Let me give you a categorical assurance VJ. as one who does ‘decry’ (to use your term) Big Pharma, I am angry that the government does not provide more funding for education, especially tertiary education.
I think you missed the point of my comment.
Be more specific then VJ. I am only a simple man.
Your comment is as usual, vacuous, with the usual binary reductionism and lack of evidence. Libertarian are we all now. UR Foxtrot whisky.
In the US Obamacare has a requirement for practitioners to disclose over $10 from salespeople… let’s call it a donation. That sounds pretty tight (but didn’t help with mass addiction to script drugs).
In Australia we have what sounds like a voluntary reporting system for members of Medicine Australia, with only partial donations covered.
A $20 donation has been found to be sufficient to influence the recipient/tangible outcome.
In Australia our federal politicians have a requirement to disclose donations greater than $1000 per instance, but can delay reporting up to 12 months. Our federal politicians have zero requirement to report who they meet to their employers (us), when they meet and how often ‐ keeping in mind there are 3 times as many lobbyists (salespeople) as politicians, and these salespeople have their own passes into parliament house.
Nothing to see hear.
“our federal politicians have a requirement to disclose donations greater than $1000 per instance”

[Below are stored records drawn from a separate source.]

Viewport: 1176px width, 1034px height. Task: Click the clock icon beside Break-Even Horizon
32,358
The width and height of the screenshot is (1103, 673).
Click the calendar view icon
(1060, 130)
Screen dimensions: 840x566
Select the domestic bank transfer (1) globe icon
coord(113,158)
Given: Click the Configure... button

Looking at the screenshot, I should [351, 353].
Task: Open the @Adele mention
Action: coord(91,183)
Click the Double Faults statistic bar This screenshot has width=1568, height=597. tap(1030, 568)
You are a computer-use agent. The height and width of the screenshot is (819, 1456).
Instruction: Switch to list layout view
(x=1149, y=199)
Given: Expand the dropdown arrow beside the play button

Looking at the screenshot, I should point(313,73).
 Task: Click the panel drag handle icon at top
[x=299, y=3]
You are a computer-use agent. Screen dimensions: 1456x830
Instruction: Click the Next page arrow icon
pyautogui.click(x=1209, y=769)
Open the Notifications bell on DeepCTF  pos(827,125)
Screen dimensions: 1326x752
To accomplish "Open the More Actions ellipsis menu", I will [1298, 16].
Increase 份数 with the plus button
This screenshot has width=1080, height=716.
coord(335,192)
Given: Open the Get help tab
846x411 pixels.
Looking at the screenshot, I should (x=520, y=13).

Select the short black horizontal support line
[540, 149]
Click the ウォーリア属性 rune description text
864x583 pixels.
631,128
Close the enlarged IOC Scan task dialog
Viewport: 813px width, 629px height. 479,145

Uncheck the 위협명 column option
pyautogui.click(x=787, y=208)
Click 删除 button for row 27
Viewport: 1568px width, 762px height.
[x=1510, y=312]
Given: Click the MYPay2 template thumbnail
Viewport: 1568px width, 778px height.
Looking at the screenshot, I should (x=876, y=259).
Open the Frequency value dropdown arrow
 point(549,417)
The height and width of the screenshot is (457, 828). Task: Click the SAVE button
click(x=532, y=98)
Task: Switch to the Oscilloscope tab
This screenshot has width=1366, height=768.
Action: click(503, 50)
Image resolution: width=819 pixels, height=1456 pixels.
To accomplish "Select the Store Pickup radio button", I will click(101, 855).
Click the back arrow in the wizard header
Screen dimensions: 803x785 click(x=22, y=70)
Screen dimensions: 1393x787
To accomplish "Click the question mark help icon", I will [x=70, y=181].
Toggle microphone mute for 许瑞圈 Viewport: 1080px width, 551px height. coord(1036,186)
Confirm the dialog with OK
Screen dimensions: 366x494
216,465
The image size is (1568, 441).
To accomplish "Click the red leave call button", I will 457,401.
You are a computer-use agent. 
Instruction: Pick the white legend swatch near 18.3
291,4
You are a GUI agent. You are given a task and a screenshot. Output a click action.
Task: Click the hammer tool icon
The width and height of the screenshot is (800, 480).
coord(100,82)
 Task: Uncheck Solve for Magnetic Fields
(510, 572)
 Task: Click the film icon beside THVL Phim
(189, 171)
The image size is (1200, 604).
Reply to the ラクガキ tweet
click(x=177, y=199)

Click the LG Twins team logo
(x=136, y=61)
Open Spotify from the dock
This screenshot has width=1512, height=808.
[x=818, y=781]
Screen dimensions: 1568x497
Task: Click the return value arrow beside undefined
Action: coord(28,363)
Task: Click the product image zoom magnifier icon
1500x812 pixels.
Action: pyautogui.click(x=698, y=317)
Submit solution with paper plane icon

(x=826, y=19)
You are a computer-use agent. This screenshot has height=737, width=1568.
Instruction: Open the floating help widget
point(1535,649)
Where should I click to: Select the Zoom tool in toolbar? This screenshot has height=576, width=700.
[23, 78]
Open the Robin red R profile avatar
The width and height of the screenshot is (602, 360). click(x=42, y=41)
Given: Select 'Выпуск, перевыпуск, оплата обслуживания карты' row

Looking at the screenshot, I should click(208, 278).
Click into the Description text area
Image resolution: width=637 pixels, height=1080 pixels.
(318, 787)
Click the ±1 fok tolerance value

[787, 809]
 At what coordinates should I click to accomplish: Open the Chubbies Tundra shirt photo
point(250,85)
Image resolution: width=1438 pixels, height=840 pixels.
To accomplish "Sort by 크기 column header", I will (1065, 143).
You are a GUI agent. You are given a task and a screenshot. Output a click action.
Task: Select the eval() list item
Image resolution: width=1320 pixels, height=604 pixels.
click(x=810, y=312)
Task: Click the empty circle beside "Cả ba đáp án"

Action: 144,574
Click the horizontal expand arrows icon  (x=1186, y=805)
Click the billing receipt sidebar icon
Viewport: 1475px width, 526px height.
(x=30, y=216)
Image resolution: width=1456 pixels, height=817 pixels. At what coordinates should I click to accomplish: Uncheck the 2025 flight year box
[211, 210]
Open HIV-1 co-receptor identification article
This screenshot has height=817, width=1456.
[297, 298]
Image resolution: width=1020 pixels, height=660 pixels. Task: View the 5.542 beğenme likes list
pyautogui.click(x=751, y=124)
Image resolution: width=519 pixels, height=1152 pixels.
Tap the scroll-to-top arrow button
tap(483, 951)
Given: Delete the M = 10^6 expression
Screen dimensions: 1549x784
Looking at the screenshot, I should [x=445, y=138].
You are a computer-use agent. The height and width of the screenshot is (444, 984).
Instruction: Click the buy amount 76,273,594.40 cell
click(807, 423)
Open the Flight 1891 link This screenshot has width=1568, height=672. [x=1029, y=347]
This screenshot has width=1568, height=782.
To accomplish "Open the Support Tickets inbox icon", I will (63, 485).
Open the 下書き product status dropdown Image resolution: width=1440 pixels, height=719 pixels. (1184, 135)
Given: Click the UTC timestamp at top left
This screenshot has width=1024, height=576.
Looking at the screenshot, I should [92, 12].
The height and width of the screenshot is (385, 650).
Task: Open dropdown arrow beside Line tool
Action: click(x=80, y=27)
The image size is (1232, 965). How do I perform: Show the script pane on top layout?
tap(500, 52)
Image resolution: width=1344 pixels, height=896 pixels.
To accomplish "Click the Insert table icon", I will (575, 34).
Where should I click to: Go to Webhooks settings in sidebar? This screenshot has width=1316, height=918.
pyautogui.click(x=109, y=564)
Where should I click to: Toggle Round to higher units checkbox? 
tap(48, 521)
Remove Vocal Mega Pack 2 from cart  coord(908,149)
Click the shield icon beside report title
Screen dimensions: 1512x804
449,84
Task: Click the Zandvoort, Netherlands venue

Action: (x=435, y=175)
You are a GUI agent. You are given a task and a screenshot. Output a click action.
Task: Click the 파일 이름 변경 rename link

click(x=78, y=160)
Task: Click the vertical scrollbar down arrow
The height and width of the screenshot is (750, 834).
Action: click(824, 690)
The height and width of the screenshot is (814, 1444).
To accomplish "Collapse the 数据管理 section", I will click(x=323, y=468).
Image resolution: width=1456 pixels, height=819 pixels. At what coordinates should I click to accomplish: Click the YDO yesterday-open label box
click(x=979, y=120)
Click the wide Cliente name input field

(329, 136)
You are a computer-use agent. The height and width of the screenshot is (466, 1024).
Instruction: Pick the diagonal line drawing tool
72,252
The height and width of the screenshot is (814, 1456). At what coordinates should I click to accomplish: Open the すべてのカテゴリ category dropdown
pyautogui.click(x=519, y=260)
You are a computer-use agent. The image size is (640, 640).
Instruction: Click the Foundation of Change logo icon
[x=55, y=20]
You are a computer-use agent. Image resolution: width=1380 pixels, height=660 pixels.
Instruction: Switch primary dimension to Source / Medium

In your dreams. The limit for each single so-called donation is over $14,500 (see the AEC web site), and it is indexed so every year it goes up. It is easy to find ways to make multiple donations if you want to give more without declaration. The Liberals also run front organisation that can take in money destined for the party without it being classed as a political donation. And then there is the goods and services loophole, that says when you buy something from a political party, such as a plate of barely edible food for $10,000, it is not a donation.
State governments set much stricter limits, but that is seriously undermined when national parties can divert funds to their party’s state organisation’s use if they like.
Labor and the Greens voluntarily declare donations far below the statutory limits. The Liberals and Nationals hide as much as they can get away with. Labor has sometimes made serious efforts to impose much lower limits in federal politics but the Liberals and Nationals fought tooth and nail to defeat it.
If only we had our own, highly respected, world leading government-owned agency to develop vaccines for the benefit of all Australians (and the world), rather than for the benefit of shareholders.
“Our Story
The Commonwealth Serum Laboratories was established in Australia in 1916 to service the health needs of a nation isolated by war. Over the ensuing years CSL provided Australians with rapid access to 20th century medical advances including insulin and penicillin, and vaccines against influenza, polio and other infectious diseases. CSL Limited was incorporated in 1991 and listed on the Australian Securities Exchange (ASX) in 1994.”